Misskaella’s work is one part experimenting with her new
magic, and one part vengeance against the women of Rollrock, who have
consistently made her feel different, and as if she doesn’t belong:
Was she beautiful, the sea maid? Fair strange, Doris had said, and I
thought that was a fine assessment. Her hair was neat dark wings at either side
of her face; her eyebrows were drawn clear-edged against skin that bore not a
freckle or fleck. The girl’s eyes were wide and dark; her hands were long, the
fingers slender and longer than the palms. Any man seeing this maiden’s lips
would want to lay kisses on them; he would want to roll in the cushions of
those lips, swim the depths of those eyes, run his hands down the long foreign
lengths of this girl. Oh, I thought, women of Rollrock, you are nothing now.
The Brides of Rollrock
Island moves between several perspectives of the inhabitants of Rollrock
Island, shifting time periods: before the women came from the sea, while they
inhabit the island, and when they leave again. The stories span over three
generations of Rollrock men, and although there are female perspectives
included, Lanagan’s book has the feel of Jeffrey Eugenides’ The Virgin Suicides, a novel about a
five sisters but narrated by the men that were in their lives. The selkie women
are not given a voice in this novel; none of the many women who Misskaella
makes cast away their seal coats directly narrate this novel. Instead, their
husbands and sons (there are no daughters of selkies and human men who live on
the island) cast them in a brilliant and otherworldly light, and forget the
human women who once inhabited Rollrock Island, but left when their husbands
chose the selkie women instead of their human wives.
Lanagan’s writing is as weird, wild, and beautiful here as
it is in Tender Morsels and her short
story collections. Her descriptions of the seals lying down by the ocean are
continuously reimagined, so that at one point “the seals lay like bobbins in a
drawer, grays and silvers, fawns and browns, some mottled, others smoothly
one-colored tip to tip. The babies, very brown, were all movement and
enterprise among the lounging mothers”; yet they are later “the many silken
bodies lying ashore like poor-piled bolsters, sandbags, jelly bags”; and near
the end of the book they are “moving about us like monstrous dark maggots,
helpless, harmless, huge.”
Misskaella, the witch, is both described by other characters
in the novel and given a section to narrate herself, allowing the reader to
judge her for the change she has brought over the island (if the reader can
cast judgment, after reading her narrative).

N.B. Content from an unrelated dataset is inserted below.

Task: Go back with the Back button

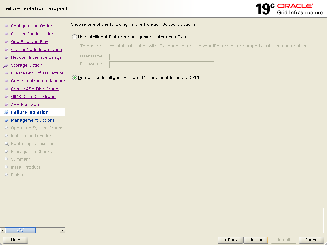Action: tap(230, 240)
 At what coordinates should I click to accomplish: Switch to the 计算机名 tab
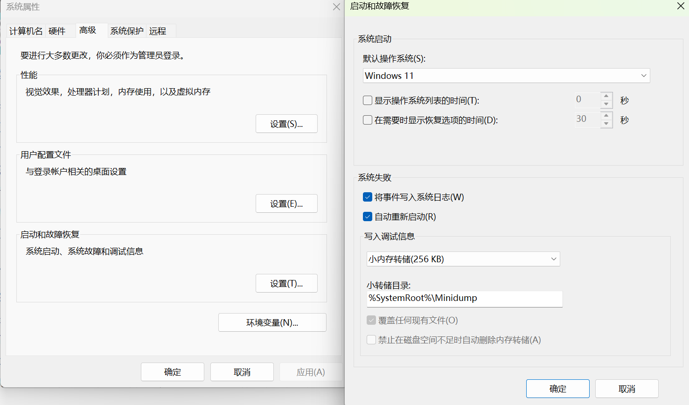(26, 31)
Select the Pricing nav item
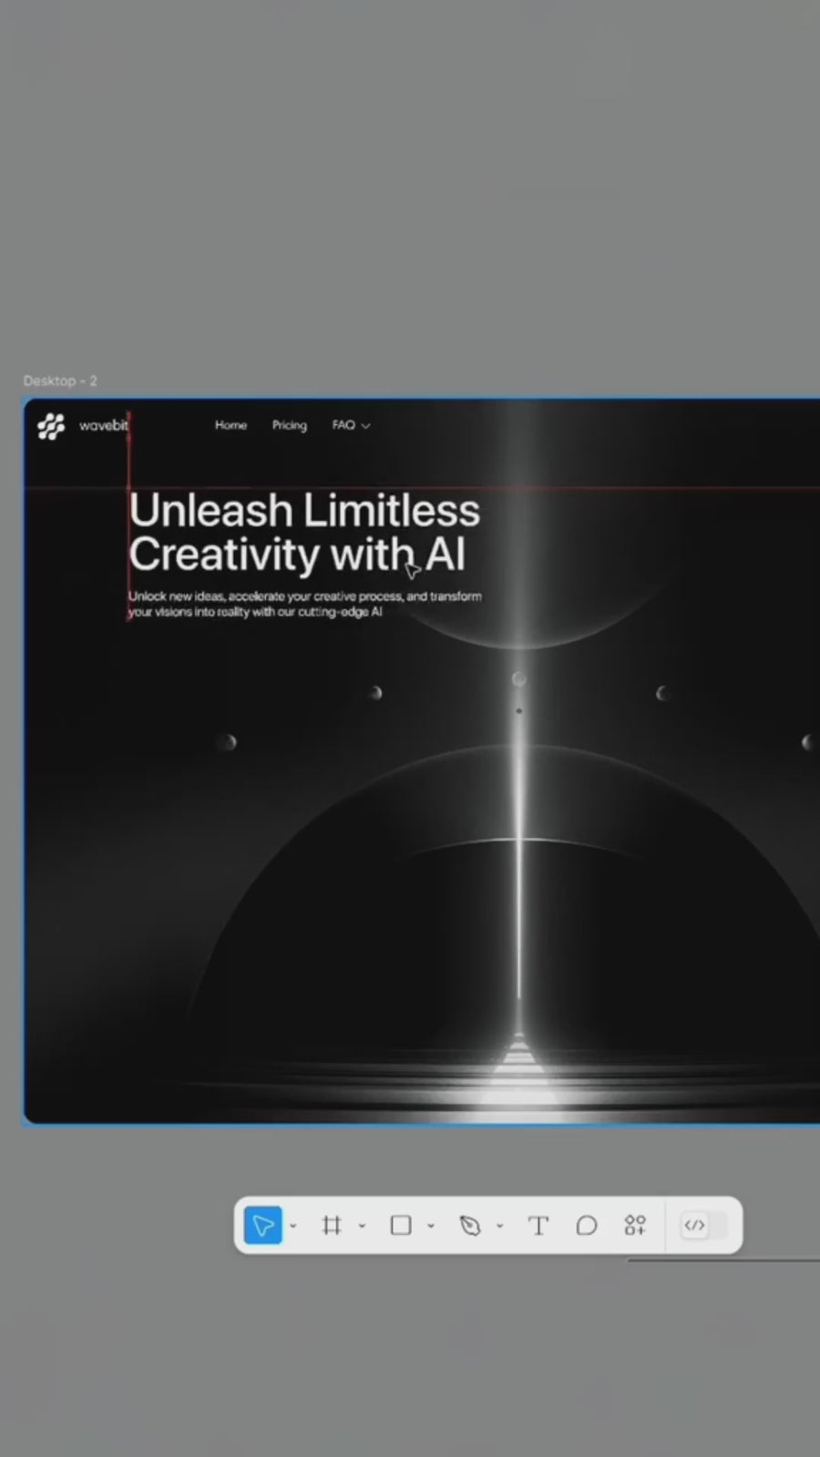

She is one of many siblings in her
family, the very youngest, and she goes around the town with pieces of cloth
crossing her body, keeping her magic safe, secured, and unused. She is always
an outsider on Rollrock Island, from a young girl to a young woman, learning
the extent of what her seal magic can do. Still, her own understanding of
herself is at times painful to read, as she insists, “For a long time I seemed
to be everyone’s but my own; I was like a broom or dishrag that anyone might
pick up and use, and put aside without a thought when they were done with me.”
Finally, Lanagan writes careful detail and exactness into
her depictions of women (and men) shedding their sealskin. Her writing is at its
best in these descriptions,both mechanical and practical, imaginative and
magical. The Brides of Rollrock Island
presents a compelling retelling of selkie mythology, introducing a world of
characters to narrate the coming of women from the sea. Each perspective and
detail is necessary to the story, and reader investment is pushed to the limit
during a particularly high stakes section near the end of the novel. Lanagan’s
writing should never be missed, and The
Brides of Rollrock Island is no exception.